### YOUR ASSIGNMENT
With the records in front of you, set every one of them down exactly.

◇ ◇ ◇ ◇ ◇

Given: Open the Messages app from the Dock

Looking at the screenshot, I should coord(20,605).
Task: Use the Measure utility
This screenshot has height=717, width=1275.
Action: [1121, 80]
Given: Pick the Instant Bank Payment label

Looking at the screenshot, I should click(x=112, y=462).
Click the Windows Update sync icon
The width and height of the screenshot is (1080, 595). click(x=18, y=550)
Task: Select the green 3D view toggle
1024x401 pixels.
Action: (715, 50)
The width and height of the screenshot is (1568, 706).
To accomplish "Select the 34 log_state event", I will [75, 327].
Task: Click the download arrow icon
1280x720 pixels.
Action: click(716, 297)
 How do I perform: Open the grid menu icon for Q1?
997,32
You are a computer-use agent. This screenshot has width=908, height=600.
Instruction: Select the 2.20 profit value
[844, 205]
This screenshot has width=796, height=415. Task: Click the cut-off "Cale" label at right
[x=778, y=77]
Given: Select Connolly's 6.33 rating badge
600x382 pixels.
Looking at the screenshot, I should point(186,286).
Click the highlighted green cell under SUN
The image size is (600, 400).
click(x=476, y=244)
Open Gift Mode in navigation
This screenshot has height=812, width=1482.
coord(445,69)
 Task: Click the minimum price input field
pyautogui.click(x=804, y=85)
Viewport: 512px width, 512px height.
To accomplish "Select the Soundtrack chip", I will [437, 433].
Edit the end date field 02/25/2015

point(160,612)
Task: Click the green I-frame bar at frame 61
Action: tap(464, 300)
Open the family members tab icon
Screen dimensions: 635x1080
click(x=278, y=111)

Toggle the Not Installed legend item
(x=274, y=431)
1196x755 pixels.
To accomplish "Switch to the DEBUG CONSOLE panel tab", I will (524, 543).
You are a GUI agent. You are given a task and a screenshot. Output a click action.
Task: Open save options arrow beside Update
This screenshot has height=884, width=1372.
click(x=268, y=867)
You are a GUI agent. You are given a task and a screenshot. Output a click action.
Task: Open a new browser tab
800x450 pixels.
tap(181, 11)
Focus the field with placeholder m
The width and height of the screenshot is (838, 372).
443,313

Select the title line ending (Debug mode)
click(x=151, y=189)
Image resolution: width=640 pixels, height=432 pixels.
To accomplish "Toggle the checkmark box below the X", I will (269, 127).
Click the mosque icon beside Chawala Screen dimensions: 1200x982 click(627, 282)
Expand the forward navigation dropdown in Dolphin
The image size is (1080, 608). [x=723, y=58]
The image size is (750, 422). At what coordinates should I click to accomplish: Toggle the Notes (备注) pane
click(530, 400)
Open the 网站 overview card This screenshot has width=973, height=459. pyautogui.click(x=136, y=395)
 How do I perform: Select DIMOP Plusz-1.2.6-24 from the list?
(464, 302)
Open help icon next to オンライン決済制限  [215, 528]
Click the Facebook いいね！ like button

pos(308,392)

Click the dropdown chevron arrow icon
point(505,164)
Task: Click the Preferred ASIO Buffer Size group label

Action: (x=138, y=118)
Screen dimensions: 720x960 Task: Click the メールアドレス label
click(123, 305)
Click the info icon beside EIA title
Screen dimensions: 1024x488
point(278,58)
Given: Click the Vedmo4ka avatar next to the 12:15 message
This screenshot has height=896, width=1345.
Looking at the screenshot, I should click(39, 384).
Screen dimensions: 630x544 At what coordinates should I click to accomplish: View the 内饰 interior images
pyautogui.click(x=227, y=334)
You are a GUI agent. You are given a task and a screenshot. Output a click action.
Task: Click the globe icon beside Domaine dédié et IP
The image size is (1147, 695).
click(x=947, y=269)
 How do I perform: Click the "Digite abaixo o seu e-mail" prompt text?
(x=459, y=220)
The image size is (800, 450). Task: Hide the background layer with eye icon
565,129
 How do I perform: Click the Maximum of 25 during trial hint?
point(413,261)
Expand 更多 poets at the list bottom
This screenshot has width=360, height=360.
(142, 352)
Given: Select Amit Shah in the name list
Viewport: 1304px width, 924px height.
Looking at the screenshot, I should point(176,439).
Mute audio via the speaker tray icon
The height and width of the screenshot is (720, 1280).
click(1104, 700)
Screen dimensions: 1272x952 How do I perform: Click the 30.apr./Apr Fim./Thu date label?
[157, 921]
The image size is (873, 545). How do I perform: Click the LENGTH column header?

◇ ◇ ◇ ◇ ◇

### RESPONSE
Given: Open the Messages app from the Dock

Looking at the screenshot, I should coord(20,605).
Task: Use the Measure utility
This screenshot has height=717, width=1275.
Action: [1121, 80]
Given: Pick the Instant Bank Payment label

Looking at the screenshot, I should click(x=112, y=462).
Click the Windows Update sync icon
The width and height of the screenshot is (1080, 595). click(x=18, y=550)
Task: Select the green 3D view toggle
1024x401 pixels.
Action: (715, 50)
The width and height of the screenshot is (1568, 706).
To accomplish "Select the 34 log_state event", I will [75, 327].
Task: Click the download arrow icon
1280x720 pixels.
Action: click(716, 297)
 How do I perform: Open the grid menu icon for Q1?
997,32
You are a computer-use agent. This screenshot has width=908, height=600.
Instruction: Select the 2.20 profit value
[844, 205]
This screenshot has width=796, height=415. Task: Click the cut-off "Cale" label at right
[x=778, y=77]
Given: Select Connolly's 6.33 rating badge
600x382 pixels.
Looking at the screenshot, I should point(186,286).
Click the highlighted green cell under SUN
The image size is (600, 400).
click(x=476, y=244)
Open Gift Mode in navigation
This screenshot has height=812, width=1482.
coord(445,69)
 Task: Click the minimum price input field
pyautogui.click(x=804, y=85)
Viewport: 512px width, 512px height.
To accomplish "Select the Soundtrack chip", I will [437, 433].
Edit the end date field 02/25/2015

point(160,612)
Task: Click the green I-frame bar at frame 61
Action: tap(464, 300)
Open the family members tab icon
Screen dimensions: 635x1080
click(x=278, y=111)

Toggle the Not Installed legend item
(x=274, y=431)
1196x755 pixels.
To accomplish "Switch to the DEBUG CONSOLE panel tab", I will (524, 543).
You are a GUI agent. You are given a task and a screenshot. Output a click action.
Task: Open save options arrow beside Update
This screenshot has height=884, width=1372.
click(x=268, y=867)
You are a GUI agent. You are given a task and a screenshot. Output a click action.
Task: Open a new browser tab
800x450 pixels.
tap(181, 11)
Focus the field with placeholder m
The width and height of the screenshot is (838, 372).
443,313

Select the title line ending (Debug mode)
click(x=151, y=189)
Image resolution: width=640 pixels, height=432 pixels.
To accomplish "Toggle the checkmark box below the X", I will (269, 127).
Click the mosque icon beside Chawala Screen dimensions: 1200x982 click(627, 282)
Expand the forward navigation dropdown in Dolphin
The image size is (1080, 608). [x=723, y=58]
The image size is (750, 422). At what coordinates should I click to accomplish: Toggle the Notes (备注) pane
click(530, 400)
Open the 网站 overview card This screenshot has width=973, height=459. pyautogui.click(x=136, y=395)
 How do I perform: Select DIMOP Plusz-1.2.6-24 from the list?
(464, 302)
Open help icon next to オンライン決済制限  [215, 528]
Click the Facebook いいね！ like button

pos(308,392)

Click the dropdown chevron arrow icon
point(505,164)
Task: Click the Preferred ASIO Buffer Size group label

Action: (x=138, y=118)
Screen dimensions: 720x960 Task: Click the メールアドレス label
click(123, 305)
Click the info icon beside EIA title
Screen dimensions: 1024x488
point(278,58)
Given: Click the Vedmo4ka avatar next to the 12:15 message
This screenshot has height=896, width=1345.
Looking at the screenshot, I should click(39, 384).
Screen dimensions: 630x544 At what coordinates should I click to accomplish: View the 内饰 interior images
pyautogui.click(x=227, y=334)
You are a GUI agent. You are given a task and a screenshot. Output a click action.
Task: Click the globe icon beside Domaine dédié et IP
The image size is (1147, 695).
click(x=947, y=269)
 How do I perform: Click the "Digite abaixo o seu e-mail" prompt text?
(x=459, y=220)
The image size is (800, 450). Task: Hide the background layer with eye icon
565,129
 How do I perform: Click the Maximum of 25 during trial hint?
point(413,261)
Expand 更多 poets at the list bottom
This screenshot has width=360, height=360.
(142, 352)
Given: Select Amit Shah in the name list
Viewport: 1304px width, 924px height.
Looking at the screenshot, I should point(176,439).
Mute audio via the speaker tray icon
The height and width of the screenshot is (720, 1280).
click(1104, 700)
Screen dimensions: 1272x952 How do I perform: Click the 30.apr./Apr Fim./Thu date label?
[157, 921]
The image size is (873, 545). How do I perform: Click the LENGTH column header?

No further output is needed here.